Andrew Mayers Society of Steam series which is about steam powered superheroes and villains in the Gilded Age.
Steampunk meets Robot Uprising in the short story Trois morceaux en forme de mechanika by Gord Sellar, in which an uprising of mechanikae beginning in 1897 Bohemia leads to the destruction of humanity and their culture, with a melancholy aftermath as the robots try to come to terms with what they've done through art and music.
William Pene Du Bois'  has a lot of steampunk sensibilities in its descriptions of wonderful, but useless late-1800s steam-powered gadgetry, including a bed with infinite sheets and an electrified room where the furniture can be driven via bumper-car technology. There's also a dash of Cool Airship in its many balloon devices.
Jules Verne's 20,000 Leagues Under the Sea, set in Victorian times and featuring a technologically advanced submarine, would qualify if not for the minor detail that the book was written during the Victorian era.
S. M. Peters's Whitechapel Gods has a Steampunk god, in addition to a clockwork counterpart, both of them with their own armies of coal-driven and clockwork soldiers, respectively.
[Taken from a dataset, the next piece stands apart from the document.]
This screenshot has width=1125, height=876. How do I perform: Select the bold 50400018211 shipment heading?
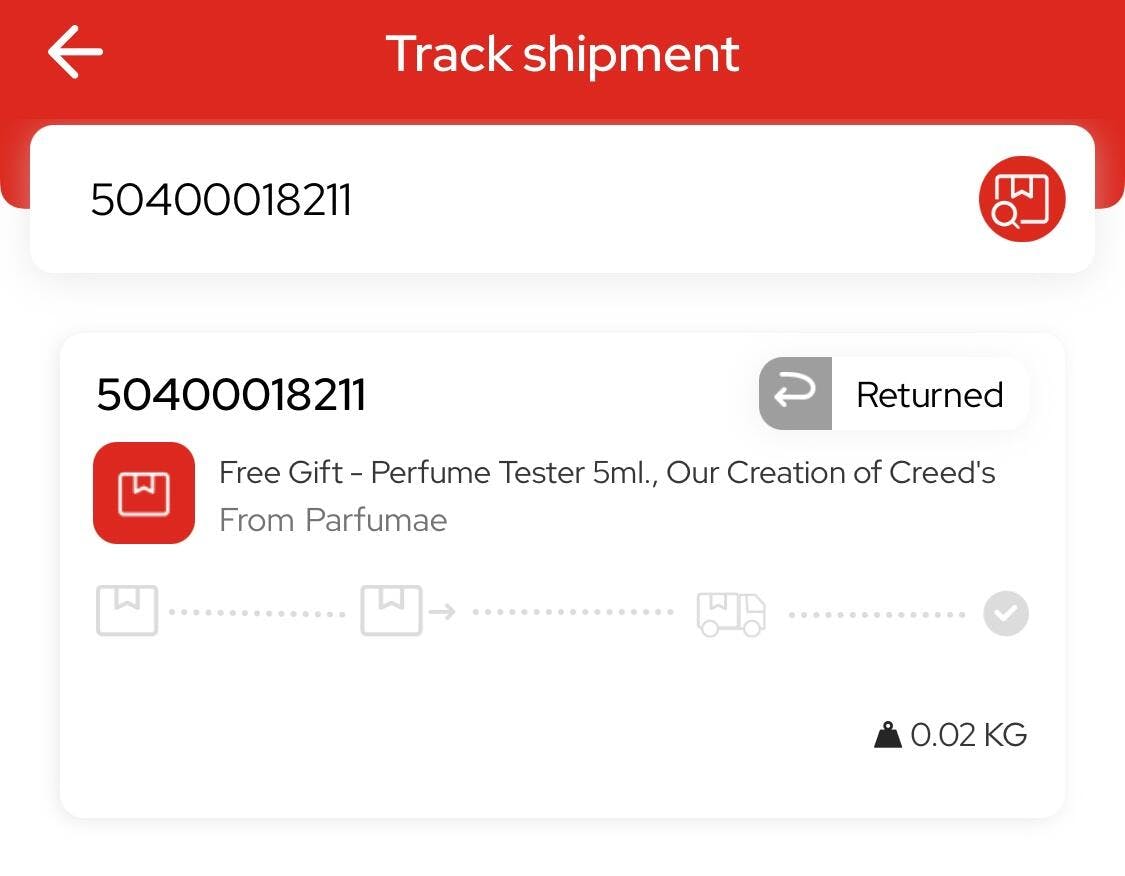(x=231, y=395)
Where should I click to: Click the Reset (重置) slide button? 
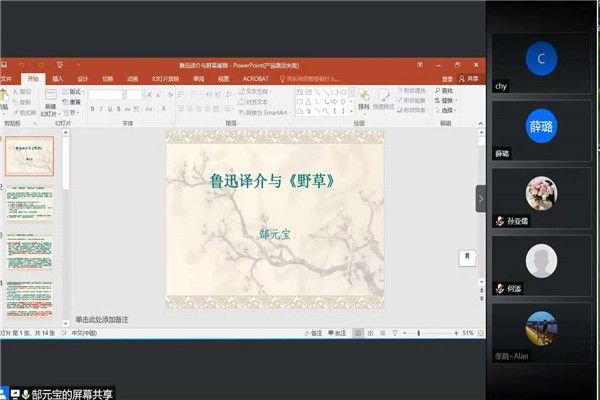click(x=74, y=101)
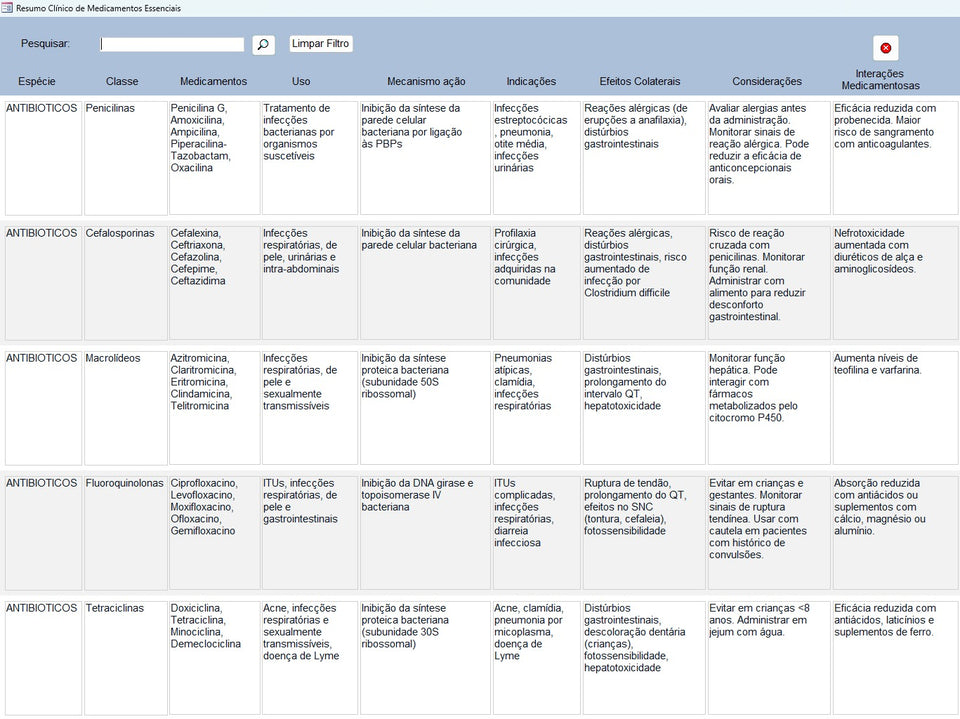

This particular novel draws heavily on the "punk" park of Steampunk; it's not a happy place.
The Wraith Knight series by C.T. Phipps is an unusual example as it takes place in a High Fantasy setting but which has combined technology with magic after the last war between the Dark Lord and The Alliance. While the protagonist is effectively a Ringwraith, he has to deal with an enormous clockwork spider and the flying navy of the Empress.